Dr Bizimana said writing is an essential activity because when there are no records, it might reach a level where people lack sources of information.

Young students who were present at the Monday event thanked the scholars for elucidating on the Rwandan history, particularly about the genocide.

Fleur Blanche Gihozo, a student at Independent University of Kigali, said the youth now have knowledge about the Genocide against the Tutsi "thanks to such history books and testimonies shared by elders, who lived during the genocide.”

"First we should read history so as to protect our country and develop it in order to prevent the recurrence of what happened,” she said.

The event was held by Kigali Public Library in conjunction with CNLG.

Café Littéraire Kwibuka took place at Rwanda Revenue Authority auditorium on Monday.

‘Disinformation costing lives’

Mukagasana said if the UN troops in Rwanda had given a different message from that which was being conveyed by RTLM, which was inciting Hutu to kill Tutsi, some Tutsi would have been saved and that the Genocide against the Tutsi would not have been committed at the magnitude it was.

More than one million people were killed during the Genocide in about 100 days.

Information from Ibuka, the umbrella of Genocide survivors’ organisations, show that, on May 1, 1994, RTLM announced the total extermination of all Tutsi before May 5, the day of Juvénal Habyarimana’s funeral.

But the Genocide was later stopped by RPF Inkotanyi.

Emeritus Senator Antoine Mugesera wrote a book about living conditions of the Tutsi from 1959-1990, where he also talks about the persecutions and massacres of the Tutsi from 1990s in the run up to the pogrom.

Panelist Antoine Mugesera (2ndL) and others panelists address the audience on their books during Café Littéraire Kwibuka.

Mugesera said colonialists brought racist ideology in Rwanda where they divided Rwandans to serve their colonial interests through giving fabricated meanings to Hutu, Twa and Tutsi social classes to become ethnic groups.

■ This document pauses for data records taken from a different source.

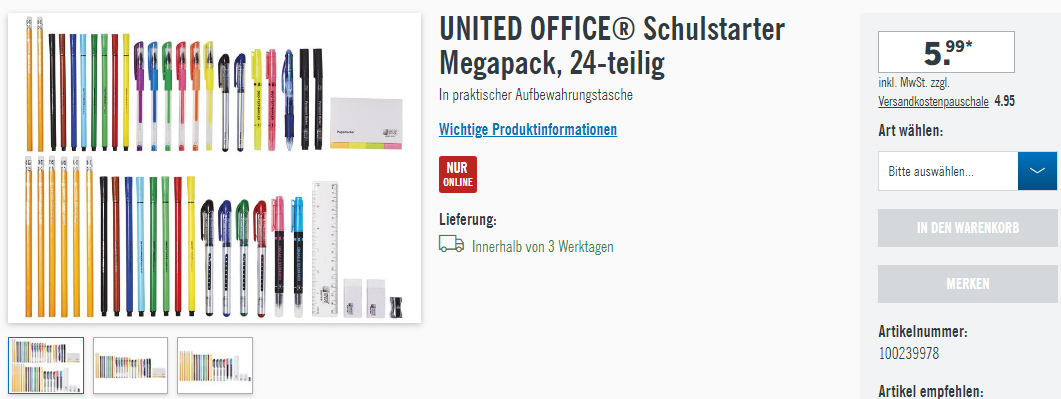
Task: Enlarge the main product image
Action: click(x=215, y=167)
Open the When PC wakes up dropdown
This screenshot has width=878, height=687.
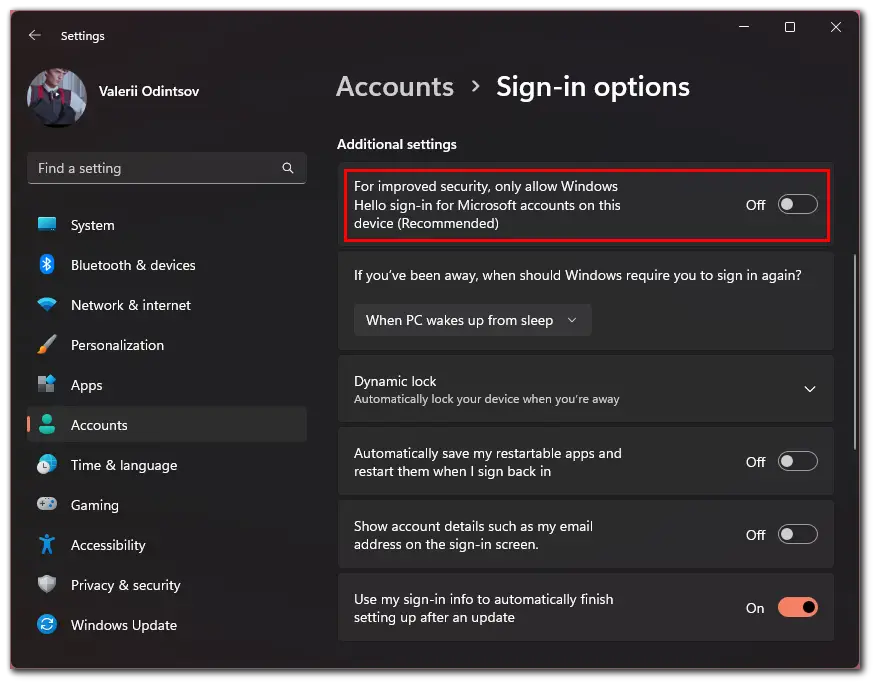(x=472, y=320)
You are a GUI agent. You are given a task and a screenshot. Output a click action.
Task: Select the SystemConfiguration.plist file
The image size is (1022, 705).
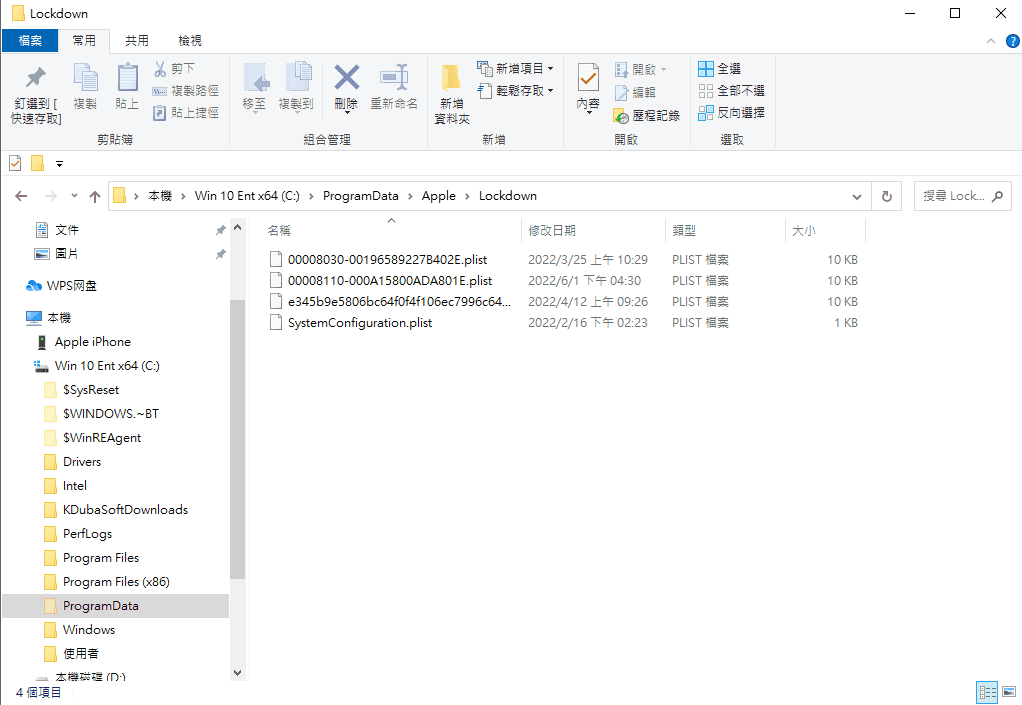359,323
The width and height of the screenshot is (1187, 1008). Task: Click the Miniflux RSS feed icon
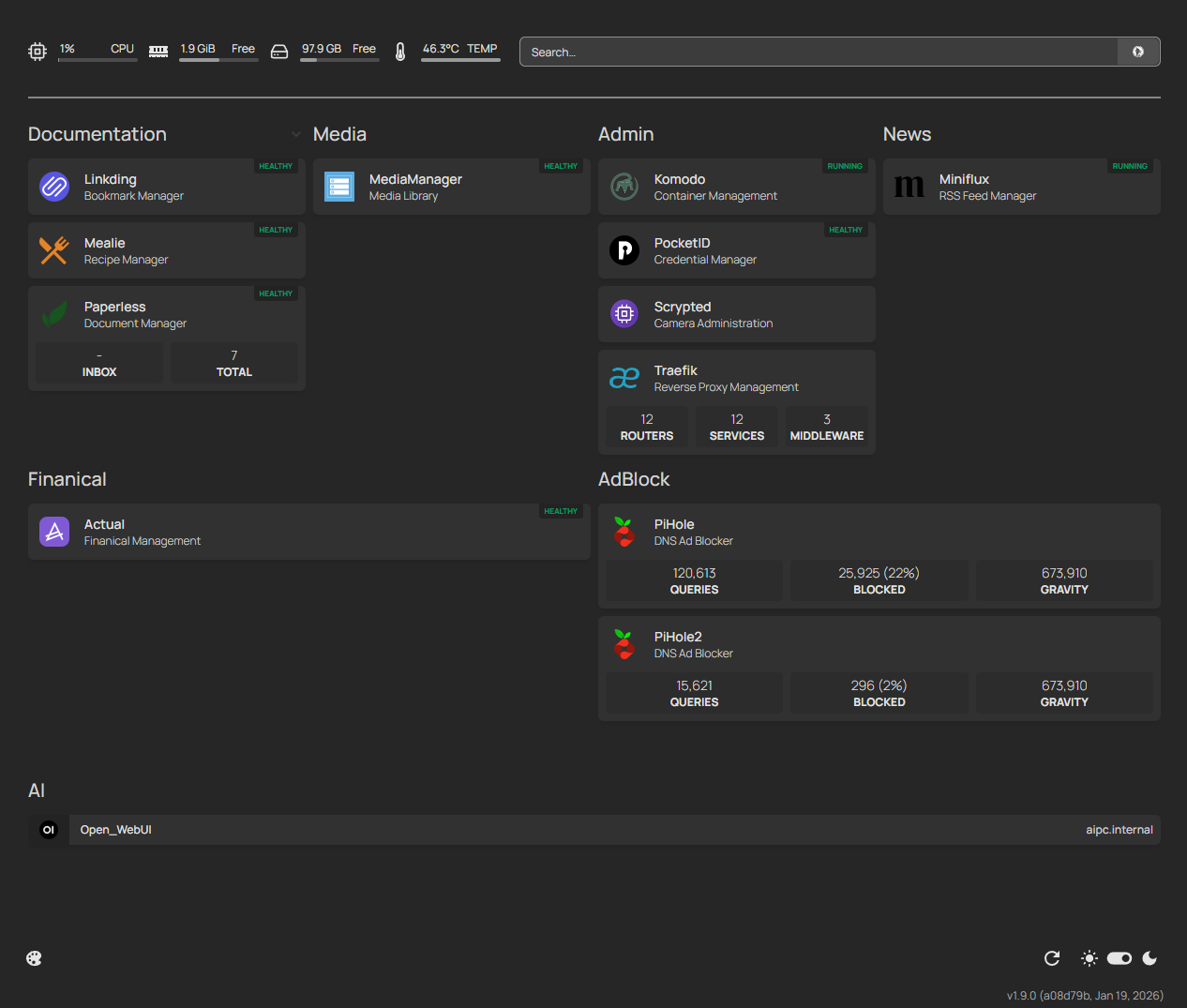pyautogui.click(x=909, y=187)
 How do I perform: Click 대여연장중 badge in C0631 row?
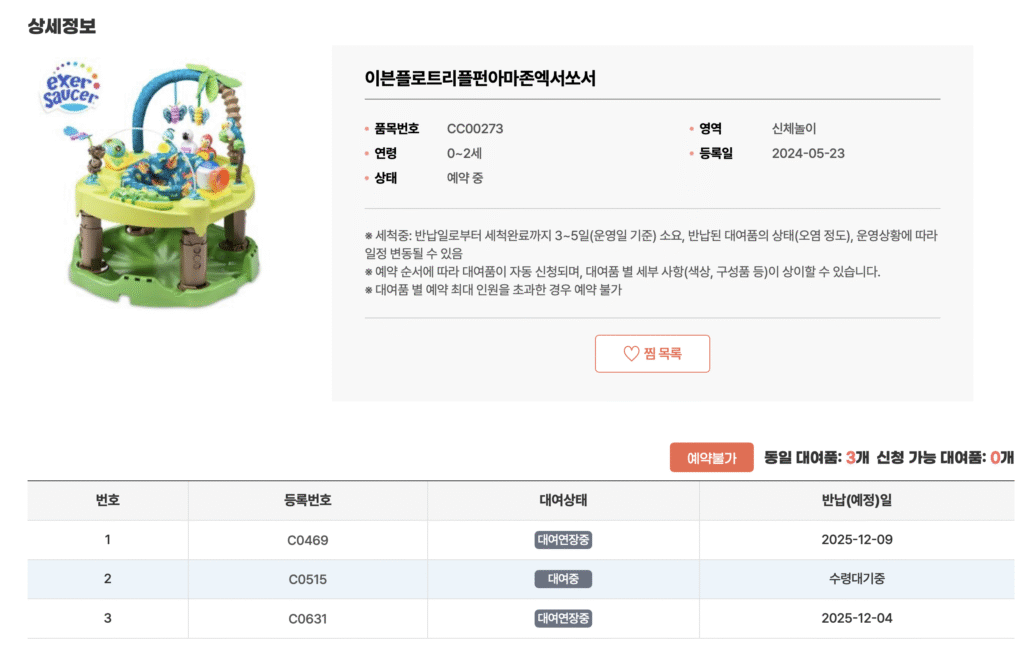[563, 618]
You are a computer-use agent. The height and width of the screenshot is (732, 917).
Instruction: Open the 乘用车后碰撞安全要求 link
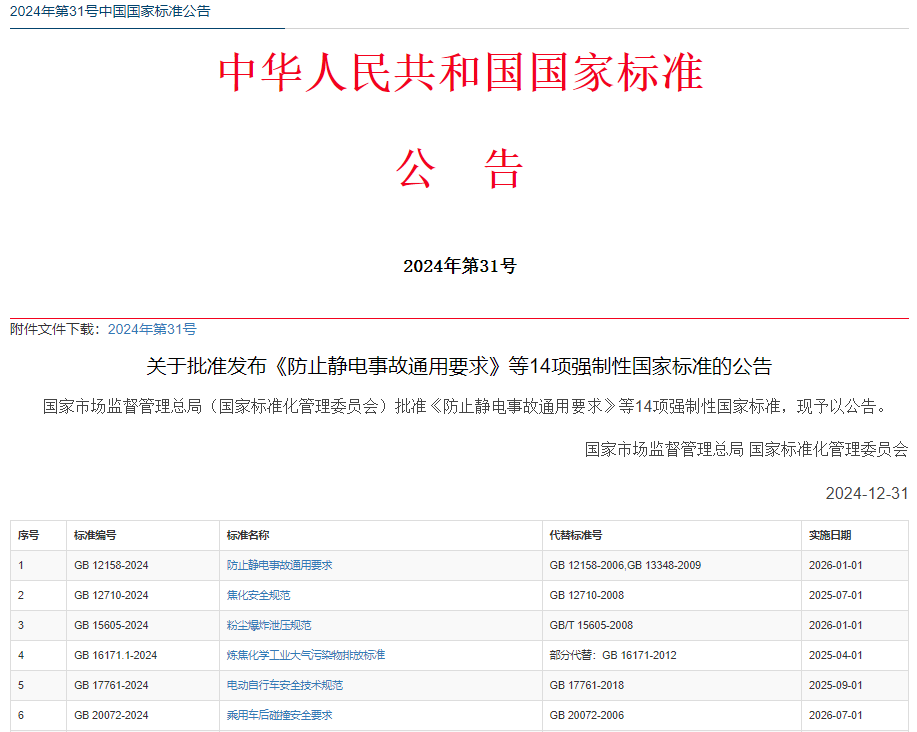pos(280,715)
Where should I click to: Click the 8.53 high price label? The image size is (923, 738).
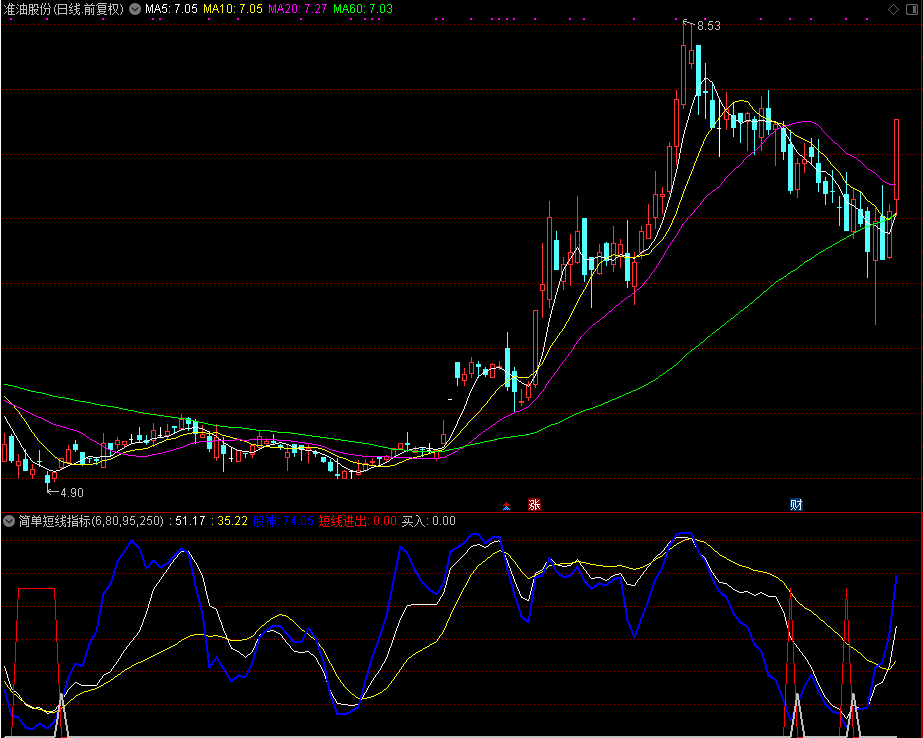708,26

He said some people changed social class from Twa to Hutu to Tutsi or went through a revered social classification depending on their possessions.

Stéphane Audoin-Rouzeau, the director of studies at Ecole de Hautes Etudes en Sciences Sociales, in Paris, France, wrote a book titled "Une Initiation Rwanda (1994-2016)”, in which he talks about personal memoir of the French historian coming to terms with failure to recognise the significance of Genocide against the Tutsi.

Audoin-Rouzeau said the Genocide against the Tutsi was particular compared to other genocides like that against Armenians and the Jews in that it was characterised by ‘murderous creativity’ of the neighbourhood.

Violence erupting from proximity (neighbours and former friends), but which was also endorsed by the former genocidaire state, made the Genocide rapid and complex, he said.

Participants listen to the details and clarifications from panelists during Café Littéraire Kwibuka.